Please fill out the fields below so we can help you better. Note: you must provide your domain name to get help. Domain names for issued certificates are all made public in Certificate Transparency logs (e.g. crt.sh | example.com), so withholding your domain name here does not increase secrecy, but only makes it harder for us to provide help.
My domain is:aspirezone.qa
I ran this command:
It produced this output:
My web server is (include version):
The operating system my web server runs on is (include version):
My hosting provider, if applicable, is:
I can login to a root shell on my machine (yes or no, or I don't know):
I'm using a control panel to manage my site (no, or provide the name and version of the control panel):
The version of my client is (e.g. output of certbot --version or certbot-auto --version if you're using Certbot):
Why do you need to download these certs to begin with? Especially intermediates are supplied as chain with every certificate issuance. And if it's about cert pinning: never pin intermediate certificates!
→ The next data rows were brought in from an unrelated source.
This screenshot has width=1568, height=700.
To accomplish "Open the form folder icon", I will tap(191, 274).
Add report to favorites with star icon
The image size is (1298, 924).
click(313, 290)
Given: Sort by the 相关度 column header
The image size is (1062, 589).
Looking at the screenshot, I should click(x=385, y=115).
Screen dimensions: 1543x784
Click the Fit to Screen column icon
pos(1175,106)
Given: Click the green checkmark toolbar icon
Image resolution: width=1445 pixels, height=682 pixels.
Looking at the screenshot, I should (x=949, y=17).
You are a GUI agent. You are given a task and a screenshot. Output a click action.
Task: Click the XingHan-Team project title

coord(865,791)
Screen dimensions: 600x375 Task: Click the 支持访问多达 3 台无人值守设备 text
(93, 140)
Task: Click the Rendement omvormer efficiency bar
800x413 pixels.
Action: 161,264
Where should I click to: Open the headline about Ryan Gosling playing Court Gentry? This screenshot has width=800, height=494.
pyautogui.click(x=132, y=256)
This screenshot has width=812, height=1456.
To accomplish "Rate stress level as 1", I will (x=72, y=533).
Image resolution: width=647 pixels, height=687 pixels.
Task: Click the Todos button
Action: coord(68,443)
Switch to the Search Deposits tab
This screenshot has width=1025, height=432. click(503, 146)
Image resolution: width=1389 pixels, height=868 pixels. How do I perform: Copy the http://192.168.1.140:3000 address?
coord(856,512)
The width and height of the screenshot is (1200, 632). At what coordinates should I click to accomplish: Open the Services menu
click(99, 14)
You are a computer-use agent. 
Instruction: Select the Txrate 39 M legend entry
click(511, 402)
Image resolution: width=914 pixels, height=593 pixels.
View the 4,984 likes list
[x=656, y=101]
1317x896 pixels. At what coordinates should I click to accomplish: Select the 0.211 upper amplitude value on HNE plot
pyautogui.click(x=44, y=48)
There are very few situations in which you would need to download the Root Certificate. That is usually only done to construct a custom Trust Store, or writing software that analyzes Certificate chains. Almost all usage (99.99999999999%) of a Root Certificate will be "behind the scenes" via the Trust Store in the Operating System, Web Browser, or various programming language libraries.
As @Osiris noted, the relevant Intermediates are supplied as part of the certificate chain with every certificate issuance. The ACME Server supplies this on every issuance, and the ACME Clients should be downloading them on every issuance. The downloadable web versions largely exist for public verification.
Unless you are writing advanced analysis software, managing a Trust Store, trying to extend LetsEncrypt support into legacy software or auditing a suspected server compromise, you should never need to download either file manually.